Auch muss man feststellen ,dass die von den Kommentatoren angesprochene Gleich-Schaltung der Medien tatsächlich eine Form angenommen hat ,die es den Bürgern sehr erschwert sich eine fundierte Meinung über die gegenwärtige Krise und politischen Abwehrkämpfe gegen die Finanzindustrie zu gewinnen!
Maßgeblich wäre diese Schmalspur -Diskussion ,dass es um die europäische Währung Euro ginge ,nun endlich mal außen vor zu lassen.
Es geht um die Grundsatz -Frage :
Entweder hin zu einer Schaffung einer koordinierten europäischen Finanz -Wirtschafts- und Sozialpolitik oder aber zu einer Aufspaltung des europäischen Wirtschaftsraumes zu -mehr oder weniger - nationalen Einfluss-Sphären.
Und es ist gerade ein maßgeblicher Teil der deutschen sog. Elite in Politik und Ökonomie ,die von einer Rückkehr zur nationalen Währung träumt
Die meiner Meinung nach negative Alternative ist
ein europäischer Wirtschaftsraum ,der die nationale deutsche Austeritäts-Politik der letzten Jahre für die einheimische Bevölkerung auf den Rest der Europäer ausdehnen will.
Ich verorte in dieser Hinsicht -auch bezogen auf bestimmte Richtungen in Österreich und den Niederlanden, Finnland - so etwas wie eine Nord -europäische , rechts-populistische Bewegung!
Wie sich die Lebensbedingungen für die breite Masse in solch einem Spaltungs- Europa eigentlich entwickeln soll ,dies wird nicht diskutiert.
Da träumen einige von einer Wieder -Einführung der DM.
Andere von einer deutschen Sparpolitik a la schwäbische Hausfrau für das gesamte restliche Europa!

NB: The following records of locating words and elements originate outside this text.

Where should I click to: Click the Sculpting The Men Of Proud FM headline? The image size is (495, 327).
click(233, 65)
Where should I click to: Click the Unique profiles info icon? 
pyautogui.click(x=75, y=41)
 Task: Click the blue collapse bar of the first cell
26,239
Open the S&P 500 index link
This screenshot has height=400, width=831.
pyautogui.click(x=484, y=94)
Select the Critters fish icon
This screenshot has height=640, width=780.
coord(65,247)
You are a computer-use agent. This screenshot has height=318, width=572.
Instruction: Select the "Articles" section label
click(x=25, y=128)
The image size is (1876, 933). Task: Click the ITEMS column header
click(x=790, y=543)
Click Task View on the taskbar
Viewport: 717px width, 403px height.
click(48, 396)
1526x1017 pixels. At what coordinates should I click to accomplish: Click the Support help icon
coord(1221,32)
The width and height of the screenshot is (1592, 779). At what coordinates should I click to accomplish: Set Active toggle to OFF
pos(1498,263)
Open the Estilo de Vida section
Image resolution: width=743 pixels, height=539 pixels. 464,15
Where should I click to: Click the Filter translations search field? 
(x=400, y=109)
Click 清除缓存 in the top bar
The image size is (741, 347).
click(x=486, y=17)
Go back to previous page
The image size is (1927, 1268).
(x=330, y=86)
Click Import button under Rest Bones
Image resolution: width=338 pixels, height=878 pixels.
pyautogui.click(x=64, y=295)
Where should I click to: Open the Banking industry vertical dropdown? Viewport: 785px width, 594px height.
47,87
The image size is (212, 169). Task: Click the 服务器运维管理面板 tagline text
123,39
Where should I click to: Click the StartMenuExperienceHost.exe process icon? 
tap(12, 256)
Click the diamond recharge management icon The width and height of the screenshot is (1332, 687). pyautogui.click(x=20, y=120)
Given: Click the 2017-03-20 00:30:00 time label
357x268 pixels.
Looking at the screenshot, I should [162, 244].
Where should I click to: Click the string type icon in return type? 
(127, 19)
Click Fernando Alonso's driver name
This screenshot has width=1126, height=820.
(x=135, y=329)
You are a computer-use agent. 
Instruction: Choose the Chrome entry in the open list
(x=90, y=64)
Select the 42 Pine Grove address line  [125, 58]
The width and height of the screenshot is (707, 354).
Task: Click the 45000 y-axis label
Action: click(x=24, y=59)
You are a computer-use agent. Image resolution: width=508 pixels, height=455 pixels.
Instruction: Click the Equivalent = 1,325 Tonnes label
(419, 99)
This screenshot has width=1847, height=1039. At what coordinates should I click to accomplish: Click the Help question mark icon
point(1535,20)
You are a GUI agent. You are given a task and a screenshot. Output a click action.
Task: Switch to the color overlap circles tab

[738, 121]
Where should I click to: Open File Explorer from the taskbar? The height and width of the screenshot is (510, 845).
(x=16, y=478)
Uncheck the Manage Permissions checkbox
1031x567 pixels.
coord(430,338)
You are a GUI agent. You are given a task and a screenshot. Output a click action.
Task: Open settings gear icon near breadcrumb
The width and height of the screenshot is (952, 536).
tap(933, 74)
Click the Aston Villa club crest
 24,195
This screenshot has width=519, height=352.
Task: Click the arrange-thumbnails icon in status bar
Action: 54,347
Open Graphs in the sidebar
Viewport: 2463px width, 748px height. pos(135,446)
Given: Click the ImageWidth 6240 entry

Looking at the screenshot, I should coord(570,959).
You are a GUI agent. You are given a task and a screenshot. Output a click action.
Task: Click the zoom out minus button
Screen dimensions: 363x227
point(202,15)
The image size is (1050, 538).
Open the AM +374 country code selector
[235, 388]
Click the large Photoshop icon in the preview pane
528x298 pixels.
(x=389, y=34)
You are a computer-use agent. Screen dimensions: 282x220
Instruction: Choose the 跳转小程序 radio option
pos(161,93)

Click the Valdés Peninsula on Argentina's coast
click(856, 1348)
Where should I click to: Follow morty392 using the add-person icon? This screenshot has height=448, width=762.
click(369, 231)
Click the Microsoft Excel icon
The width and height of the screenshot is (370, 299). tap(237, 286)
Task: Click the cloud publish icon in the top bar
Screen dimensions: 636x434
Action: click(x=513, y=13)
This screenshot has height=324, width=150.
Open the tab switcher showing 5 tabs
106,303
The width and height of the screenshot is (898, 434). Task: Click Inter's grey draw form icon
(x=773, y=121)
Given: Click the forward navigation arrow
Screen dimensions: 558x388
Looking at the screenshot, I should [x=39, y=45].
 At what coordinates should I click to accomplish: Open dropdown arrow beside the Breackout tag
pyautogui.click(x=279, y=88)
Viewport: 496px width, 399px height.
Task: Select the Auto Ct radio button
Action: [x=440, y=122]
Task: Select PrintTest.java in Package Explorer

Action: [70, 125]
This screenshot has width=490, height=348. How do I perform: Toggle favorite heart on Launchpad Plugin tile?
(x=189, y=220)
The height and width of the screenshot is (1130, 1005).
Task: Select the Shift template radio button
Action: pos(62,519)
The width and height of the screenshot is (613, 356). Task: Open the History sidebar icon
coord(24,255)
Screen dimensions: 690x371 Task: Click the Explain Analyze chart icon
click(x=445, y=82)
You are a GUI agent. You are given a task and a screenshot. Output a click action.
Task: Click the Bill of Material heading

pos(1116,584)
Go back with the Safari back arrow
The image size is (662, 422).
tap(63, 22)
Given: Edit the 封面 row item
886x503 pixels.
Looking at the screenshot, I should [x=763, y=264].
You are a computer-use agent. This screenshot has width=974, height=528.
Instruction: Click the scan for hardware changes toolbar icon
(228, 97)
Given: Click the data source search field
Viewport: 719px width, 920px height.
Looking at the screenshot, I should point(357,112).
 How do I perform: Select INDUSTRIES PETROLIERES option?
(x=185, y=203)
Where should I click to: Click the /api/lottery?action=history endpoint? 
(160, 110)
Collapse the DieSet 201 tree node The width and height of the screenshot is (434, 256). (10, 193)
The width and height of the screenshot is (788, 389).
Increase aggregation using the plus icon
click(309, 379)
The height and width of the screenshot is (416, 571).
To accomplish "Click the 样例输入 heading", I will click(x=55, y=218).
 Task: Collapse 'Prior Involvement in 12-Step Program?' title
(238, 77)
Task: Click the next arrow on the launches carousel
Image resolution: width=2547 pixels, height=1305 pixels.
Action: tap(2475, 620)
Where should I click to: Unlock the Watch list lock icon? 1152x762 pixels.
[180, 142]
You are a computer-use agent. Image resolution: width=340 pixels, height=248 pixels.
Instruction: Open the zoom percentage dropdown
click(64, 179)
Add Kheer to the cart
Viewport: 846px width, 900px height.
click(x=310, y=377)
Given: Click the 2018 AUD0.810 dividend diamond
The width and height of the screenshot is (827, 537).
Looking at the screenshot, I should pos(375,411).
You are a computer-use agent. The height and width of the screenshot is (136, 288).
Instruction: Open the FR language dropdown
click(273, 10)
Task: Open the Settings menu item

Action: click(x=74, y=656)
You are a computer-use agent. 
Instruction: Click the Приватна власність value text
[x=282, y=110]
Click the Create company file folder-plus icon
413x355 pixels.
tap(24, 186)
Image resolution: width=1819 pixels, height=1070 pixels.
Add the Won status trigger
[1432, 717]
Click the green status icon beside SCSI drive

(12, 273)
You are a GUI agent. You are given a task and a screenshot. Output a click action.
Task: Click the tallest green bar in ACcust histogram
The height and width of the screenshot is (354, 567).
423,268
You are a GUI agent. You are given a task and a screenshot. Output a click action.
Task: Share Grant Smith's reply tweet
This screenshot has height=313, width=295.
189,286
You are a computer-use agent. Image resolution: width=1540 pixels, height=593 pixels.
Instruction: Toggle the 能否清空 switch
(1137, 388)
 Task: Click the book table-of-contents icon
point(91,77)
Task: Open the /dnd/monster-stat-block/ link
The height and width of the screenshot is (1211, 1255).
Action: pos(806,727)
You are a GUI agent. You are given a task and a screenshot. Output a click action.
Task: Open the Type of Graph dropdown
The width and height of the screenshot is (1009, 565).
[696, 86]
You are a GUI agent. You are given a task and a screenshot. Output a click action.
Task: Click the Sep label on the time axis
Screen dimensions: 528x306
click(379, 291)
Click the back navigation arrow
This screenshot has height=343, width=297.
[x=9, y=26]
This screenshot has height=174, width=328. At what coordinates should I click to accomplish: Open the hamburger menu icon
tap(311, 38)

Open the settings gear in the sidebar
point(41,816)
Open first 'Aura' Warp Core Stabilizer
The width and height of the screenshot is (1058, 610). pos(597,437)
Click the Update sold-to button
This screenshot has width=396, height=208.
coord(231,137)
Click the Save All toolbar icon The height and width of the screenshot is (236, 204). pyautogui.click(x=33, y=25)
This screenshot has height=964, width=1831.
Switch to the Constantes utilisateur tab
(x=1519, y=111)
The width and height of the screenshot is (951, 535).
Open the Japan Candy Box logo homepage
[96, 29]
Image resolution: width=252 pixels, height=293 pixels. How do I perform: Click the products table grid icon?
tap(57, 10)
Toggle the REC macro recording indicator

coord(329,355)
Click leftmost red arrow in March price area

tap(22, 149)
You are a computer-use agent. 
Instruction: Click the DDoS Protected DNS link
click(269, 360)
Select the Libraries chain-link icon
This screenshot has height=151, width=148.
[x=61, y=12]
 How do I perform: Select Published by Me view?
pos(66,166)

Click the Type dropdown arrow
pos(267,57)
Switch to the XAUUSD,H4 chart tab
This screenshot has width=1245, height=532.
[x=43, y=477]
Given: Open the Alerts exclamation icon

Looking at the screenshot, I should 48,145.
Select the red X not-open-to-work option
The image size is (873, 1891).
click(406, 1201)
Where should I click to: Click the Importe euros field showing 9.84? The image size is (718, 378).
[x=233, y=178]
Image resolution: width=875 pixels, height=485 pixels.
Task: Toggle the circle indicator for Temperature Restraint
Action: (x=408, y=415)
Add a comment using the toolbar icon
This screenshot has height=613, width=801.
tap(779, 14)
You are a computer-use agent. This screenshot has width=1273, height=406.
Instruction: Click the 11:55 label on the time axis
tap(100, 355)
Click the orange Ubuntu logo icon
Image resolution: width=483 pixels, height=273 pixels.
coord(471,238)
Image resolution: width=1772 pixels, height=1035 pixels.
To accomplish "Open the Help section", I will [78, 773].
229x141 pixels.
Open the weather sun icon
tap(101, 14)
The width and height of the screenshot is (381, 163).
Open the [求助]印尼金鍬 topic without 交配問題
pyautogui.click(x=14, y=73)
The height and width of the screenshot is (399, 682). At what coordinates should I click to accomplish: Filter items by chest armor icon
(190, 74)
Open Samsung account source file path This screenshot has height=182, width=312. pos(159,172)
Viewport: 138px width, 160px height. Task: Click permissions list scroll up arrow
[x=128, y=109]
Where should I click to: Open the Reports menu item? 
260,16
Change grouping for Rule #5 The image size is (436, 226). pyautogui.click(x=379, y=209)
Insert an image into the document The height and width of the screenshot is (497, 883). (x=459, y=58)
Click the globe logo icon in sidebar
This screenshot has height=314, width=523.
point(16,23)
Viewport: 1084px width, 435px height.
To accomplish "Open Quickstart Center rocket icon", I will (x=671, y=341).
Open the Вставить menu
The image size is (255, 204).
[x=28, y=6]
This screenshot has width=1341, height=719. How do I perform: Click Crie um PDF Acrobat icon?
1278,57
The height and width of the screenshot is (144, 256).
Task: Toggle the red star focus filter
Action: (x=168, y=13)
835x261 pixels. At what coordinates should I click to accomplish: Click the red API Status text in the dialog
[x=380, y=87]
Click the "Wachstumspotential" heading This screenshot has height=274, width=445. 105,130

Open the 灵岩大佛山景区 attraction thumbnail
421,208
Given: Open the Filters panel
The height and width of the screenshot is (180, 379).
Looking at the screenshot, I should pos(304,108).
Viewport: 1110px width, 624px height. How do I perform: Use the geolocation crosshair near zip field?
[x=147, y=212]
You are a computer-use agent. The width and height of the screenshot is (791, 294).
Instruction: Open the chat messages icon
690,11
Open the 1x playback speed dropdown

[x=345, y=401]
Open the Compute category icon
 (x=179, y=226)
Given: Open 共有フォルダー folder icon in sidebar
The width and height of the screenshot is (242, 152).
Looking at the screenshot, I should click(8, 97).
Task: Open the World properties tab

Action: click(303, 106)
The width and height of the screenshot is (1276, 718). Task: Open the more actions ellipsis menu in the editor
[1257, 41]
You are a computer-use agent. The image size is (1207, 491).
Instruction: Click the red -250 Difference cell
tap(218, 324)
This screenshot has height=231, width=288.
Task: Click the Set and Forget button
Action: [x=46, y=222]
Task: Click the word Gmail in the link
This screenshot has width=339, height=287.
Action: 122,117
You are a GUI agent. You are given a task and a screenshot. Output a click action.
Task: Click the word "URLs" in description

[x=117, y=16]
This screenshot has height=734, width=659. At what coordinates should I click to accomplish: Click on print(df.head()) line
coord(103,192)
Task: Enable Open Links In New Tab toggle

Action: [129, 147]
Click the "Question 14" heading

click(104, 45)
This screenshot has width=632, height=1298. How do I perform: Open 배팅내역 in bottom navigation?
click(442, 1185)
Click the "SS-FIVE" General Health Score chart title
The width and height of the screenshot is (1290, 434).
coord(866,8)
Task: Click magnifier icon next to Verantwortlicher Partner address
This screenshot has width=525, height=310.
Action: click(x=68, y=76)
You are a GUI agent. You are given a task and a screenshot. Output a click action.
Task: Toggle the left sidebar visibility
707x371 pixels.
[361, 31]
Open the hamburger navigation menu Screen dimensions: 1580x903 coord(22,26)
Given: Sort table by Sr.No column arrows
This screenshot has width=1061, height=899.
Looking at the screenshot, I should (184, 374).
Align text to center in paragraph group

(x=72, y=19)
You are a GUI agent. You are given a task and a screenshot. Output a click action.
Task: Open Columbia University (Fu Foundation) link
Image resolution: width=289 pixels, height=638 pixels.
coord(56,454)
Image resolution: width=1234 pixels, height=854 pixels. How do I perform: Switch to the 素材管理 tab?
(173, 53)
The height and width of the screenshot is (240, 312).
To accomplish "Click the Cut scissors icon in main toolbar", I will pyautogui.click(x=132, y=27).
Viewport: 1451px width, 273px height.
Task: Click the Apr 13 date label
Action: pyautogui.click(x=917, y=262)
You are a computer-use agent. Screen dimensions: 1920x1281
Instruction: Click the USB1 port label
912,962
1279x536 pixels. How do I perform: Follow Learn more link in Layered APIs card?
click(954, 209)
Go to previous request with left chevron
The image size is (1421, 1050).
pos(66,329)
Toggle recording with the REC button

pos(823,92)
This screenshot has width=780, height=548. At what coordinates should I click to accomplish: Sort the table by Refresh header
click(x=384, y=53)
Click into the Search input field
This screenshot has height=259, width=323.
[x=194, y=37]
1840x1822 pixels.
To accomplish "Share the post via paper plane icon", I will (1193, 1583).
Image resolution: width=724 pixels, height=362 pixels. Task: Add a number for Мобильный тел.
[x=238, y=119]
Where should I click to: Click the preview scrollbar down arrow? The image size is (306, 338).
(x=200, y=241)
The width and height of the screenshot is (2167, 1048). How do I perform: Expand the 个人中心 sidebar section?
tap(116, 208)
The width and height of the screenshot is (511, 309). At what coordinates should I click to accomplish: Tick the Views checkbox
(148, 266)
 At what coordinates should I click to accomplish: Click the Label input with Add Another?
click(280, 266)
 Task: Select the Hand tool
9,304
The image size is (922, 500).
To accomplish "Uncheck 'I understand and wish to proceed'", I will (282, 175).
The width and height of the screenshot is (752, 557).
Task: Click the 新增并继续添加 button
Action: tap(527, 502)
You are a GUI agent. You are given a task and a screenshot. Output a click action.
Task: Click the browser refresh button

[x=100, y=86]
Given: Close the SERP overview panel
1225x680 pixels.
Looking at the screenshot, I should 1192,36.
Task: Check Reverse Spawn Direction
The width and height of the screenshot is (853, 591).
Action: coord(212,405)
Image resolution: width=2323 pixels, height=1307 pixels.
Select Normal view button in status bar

Die Frage aller Fragen -insbesondere für Deutschland - wie dies die deutsche Exportwirtschaft verkraften soll ,die spielt in derartigen öffentlichen Diskussionen keine Rolle.
11:11
Wenn ich höre Kanzlermehrheit,wird mir schlecht.Hier geht es um Deutschland,um unser aller Zukunft!,und nicht um den Sprechenden Hosenanzug,aber es gibt noch genug Speichellecker,die das noch nicht kapiert haben,wenn es nicht so traurig wäre,könnte man nur noch Lachen.
10:58
@26 von garthurjohann
Wenn Sie Ihren schon mehrfach geposteten Text schon immer wieder einstellen, könnten Sie Ihn evtl vorher mal durch eine Rechtschreibprüfung schicken? Kann jedes Computer-Schreibprogramm.
Ich fürchte allerdings, dass der Inhalt dadurch auch nicht besser wird. :-)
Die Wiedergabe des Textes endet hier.